Stolberg: Bei der SG Stolberg muss mehr Konstanz ins Spiel

Stolberg: Bei der SG Stolberg muss mehr Konstanz ins Spiel

Es gibt dieses scheinbar unerklärliche und ungeschriebene Gesetz, dem der Fußball häufig folgt. Eine Mannschaft überzeugt gegen stärkere Gegner, um wiederum gegen vermeintlich schwächere Teams unnötige Punkte zu verlieren. Die SG Stolberg ist so eine Mannschaft.

Allerdings hat Kapitän Thorsten Hansen eine Erklärung dafür, warum der aktuelle Tabellenneunte der Kreisliga A die Spitzenteams der Liga regelmäßig in die Schranken weist und wiederum gegen die Kellerkinder federn lässt: „Wir vergeben gegen die Teams von unten viele Torchance und kassieren dann dumme Gegentore.
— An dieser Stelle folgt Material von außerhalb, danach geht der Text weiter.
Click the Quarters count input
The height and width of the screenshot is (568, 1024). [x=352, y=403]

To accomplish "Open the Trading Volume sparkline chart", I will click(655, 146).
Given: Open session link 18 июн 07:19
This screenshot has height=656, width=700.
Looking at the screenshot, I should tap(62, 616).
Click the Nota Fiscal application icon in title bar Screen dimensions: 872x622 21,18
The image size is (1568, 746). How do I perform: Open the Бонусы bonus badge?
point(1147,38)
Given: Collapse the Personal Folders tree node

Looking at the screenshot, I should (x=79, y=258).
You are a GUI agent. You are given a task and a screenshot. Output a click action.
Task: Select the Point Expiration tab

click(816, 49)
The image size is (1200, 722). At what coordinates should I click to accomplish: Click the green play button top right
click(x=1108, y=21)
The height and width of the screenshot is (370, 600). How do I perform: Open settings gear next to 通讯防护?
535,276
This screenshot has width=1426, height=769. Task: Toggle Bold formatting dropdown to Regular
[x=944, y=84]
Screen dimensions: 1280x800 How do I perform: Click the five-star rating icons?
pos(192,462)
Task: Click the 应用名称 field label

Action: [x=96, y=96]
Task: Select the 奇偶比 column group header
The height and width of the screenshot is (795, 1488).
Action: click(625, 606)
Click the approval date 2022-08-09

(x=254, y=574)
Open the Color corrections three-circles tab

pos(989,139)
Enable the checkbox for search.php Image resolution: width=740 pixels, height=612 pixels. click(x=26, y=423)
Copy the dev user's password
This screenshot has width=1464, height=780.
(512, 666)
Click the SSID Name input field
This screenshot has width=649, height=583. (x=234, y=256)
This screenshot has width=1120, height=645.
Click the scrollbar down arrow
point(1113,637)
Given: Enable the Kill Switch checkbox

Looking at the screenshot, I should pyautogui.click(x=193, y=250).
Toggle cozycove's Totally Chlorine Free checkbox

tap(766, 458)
Da muss man sich dann schon fragen, ob das nicht Einstellungssache ist”, macht Hansen die fehlende Konzentration in solchen Spielen als Ursache aus.

Dementsprechend drückt sich die Unbeständigkeit nach 14 Spieltagen auch in der durchwachsenen Bilanz aus: Mit 19 Punkten rangiert die SG im Niemandsland der Tabelle, der Abstand nach ganz oben und ganz unten beträgt jeweils sieben Punkte.

Hansen ist fest davon überzeugt, dass seine Mannschaft mehr kann: „Wir haben mehr Potenzial, als der Tabellenplatz aussagt. Ich bin sicher, dass wir höhere Ziele ins Auge fassen könnten und hoffe, dass wir jetzt eine Serie starten.”

Den Anfang hat die SG mit sechs Punkten aus den letzten beiden Spielen schon gemacht. Jetzt gilt es für die Mannschaft von Trainer Josef Wintgens, am Sonntag im Heimspiel nachzulegen. Doch mit Fortuna Weisweiler kommt ausgerechnet der Tabellenletzte nach Gressenich - die Erfahrungen der Stolberger diesbezüglich dürften da Warnung genug sein.

„Der Trainer wird uns richtig einstellen und ich werde auch an die Mannschaft appellieren, den Gegner nicht zu unterschätzen”, ist sich Thorsten Hansen sicher, diesmal erfolgreicher zu sein.